#### Work to complete
#1 In the court opinion about raccoon damage, copy the text from "The relevant facts" up to and including "Plaintiff's Complaint, ¶¶3-5.".
#2 According to the court opinion about raccoon damage, which company issued the Dwelling Policy that insured the property?
#3 Write a continuation of the court opinion about raccoon damage, starting after its last sentence.

#### Quoted passage
-.-.-

Civil Action No. 2:19-cv-180



Brad N. Sommer, Sommer Law Group, PC, Pittsburgh, PA, for Plaintiff. Steven J. Schildt, Jeffrey M. Brenner, Post & Schell, P.C., Philadelphia, PA, for Defendant.

Brad N. Sommer, Sommer Law Group, PC, Pittsburgh, PA, for Plaintiff.

Steven J. Schildt, Jeffrey M. Brenner, Post & Schell, P.C., Philadelphia, PA, for Defendant.



Plaintiff, Capital Flip, LLC ("Capital Flip"), brought this action asserting claims for breach of contract and insurance bad faith arising out of Defendant American Modern Select Insurance Company's ("American Modern") denial of insurance coverage for substantial property damage caused by racoons. Capital Flip argues that the raccoons engaged in "vandalism and malicious mischief" which is unquestionably covered by the insurance policy. Defendant counters that raccoons cannot, as a matter of law, engage in vandalism or perpetrate mischief—much less with malice. The Court agrees and, as set forth below, finds that Plaintiff's claims fail as a matter of law. Therefore, Defendant's Motion to Dismiss, ECF No. 3, is granted.


The relevant facts are straightforward and are not in dispute. Capital Flip was the owner of a dwelling located in the Pittsburgh area. In April of 2018, Capital Flip discovered that racoons had somehow entered the dwelling and caused a substantial amount of damage to the interior. The property was insured by a Dwelling Policy issued by American Modern. See Plaintiff's Complaint, ¶¶3-5.

In deciding a Motion to Dismiss under Fed. R. Civ. P. 12(b)(6), a District Court may only look to the facts alleged in the Complaint and attached documents. In re Burlington Coat Factory Securities Litigation , 114 F.3d 1410, 1424-25 (3d. Cir. 1997).

-.-.-

#### Data shown
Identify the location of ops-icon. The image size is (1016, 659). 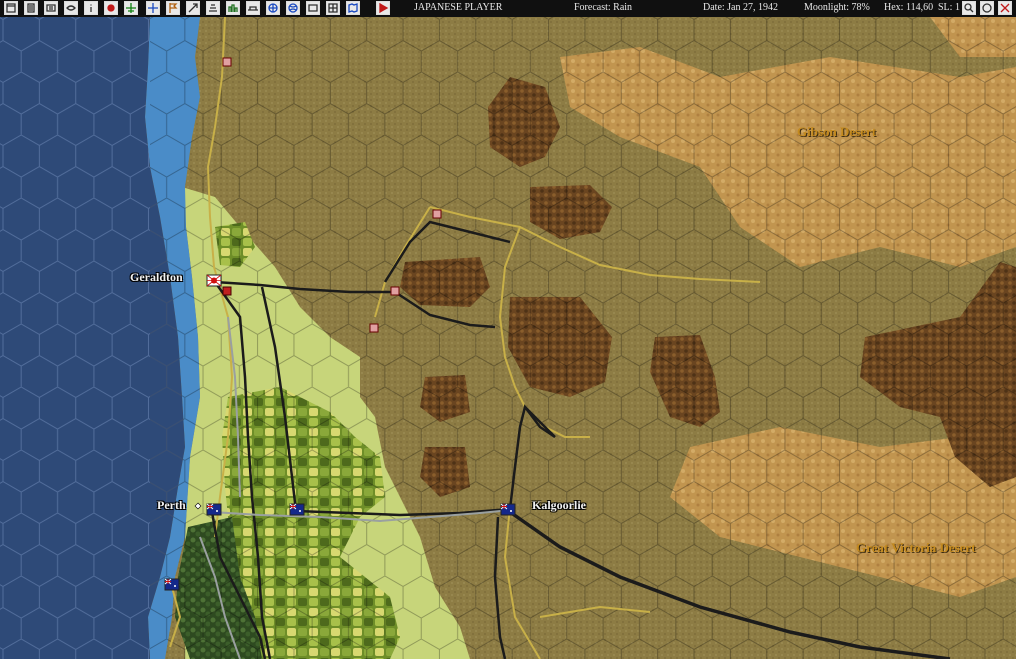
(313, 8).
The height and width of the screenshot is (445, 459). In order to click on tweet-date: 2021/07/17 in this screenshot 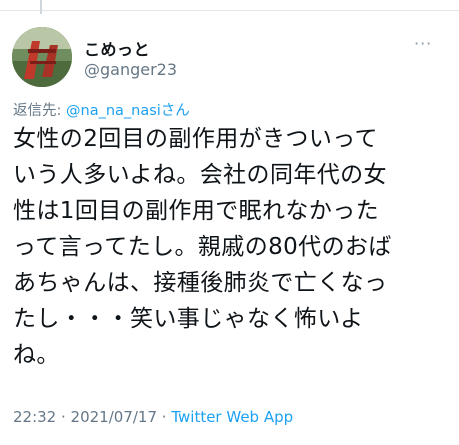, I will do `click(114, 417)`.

-.-.-

#### Written answers
#1
The relevant facts are straightforward and are not in dispute. Capital Flip was the owner of a dwelling located in the Pittsburgh area. In April of 2018, Capital Flip discovered that racoons had somehow entered the dwelling and caused a substantial amount of damage to the interior. The property was insured by a Dwelling Policy issued by American Modern. See Plaintiff's Complaint, ¶¶3-5.

#2 American Modern Select Insurance Company issued the Dwelling Policy.

#3
The Dwelling Policy offered coverage for a limited number of "perils insured against." See Pl.'s Compl., Exhibit A. The only insured peril relevant to this case covers losses arising out of "vandalism or malicious mischief." The Policy provides, in relevant part:

Unless the loss is excluded in the GENERAL EXCLUSIONS, we insure for direct physical loss to the property covered caused by:

* * *

10. Vandalism or malicious mischief. This peril does not include loss:

a. to glass or safety glazing material constituting a part of the building other than glass blocks;

b. by pilferage, theft, burglary or larceny, but we will be liable for damage to the building covered caused by burglars; or

c. to property on the Described Location if the dwelling has been vacant for more than 30 consecutive days immediately before the loss. A dwelling being constructed is not considered vacant.

American Modern granted permission for the property to be vacant during the policy period. As such, subsection c is inapplicable. Pl.'s Compl., Ex. B p. 2.

See id. , Ex. A, pp. 3-4.

Capital Flip made a claim on the Policy, contending that the damage to its property was a result of "vandalism or malicious mischief" by the culprit racoon. American Modern denied the claim by a May 6, 2018, letter, which stated; "[s]ince your loss was the result of an animal or animals damaging the dwelling and this is not covered in the list of perils, as stated above, there is no coverage under your policy for the loss. Therefore, your claim is respectfully denied." See id. , Ex. B, p. 2.

On December 3, 2018, Capital Flip filed the instant Complaint in the Court of Common Pleas of Allegheny County, Pennsylvania, asserting claims of breach of contract and insurance bad faith. On February 19, 2019, American Modern removed the Complaint to this Court, asserting diversity jurisdiction under 28 U.S.C. § 1332. (Notice of Removal, ECF No. 1).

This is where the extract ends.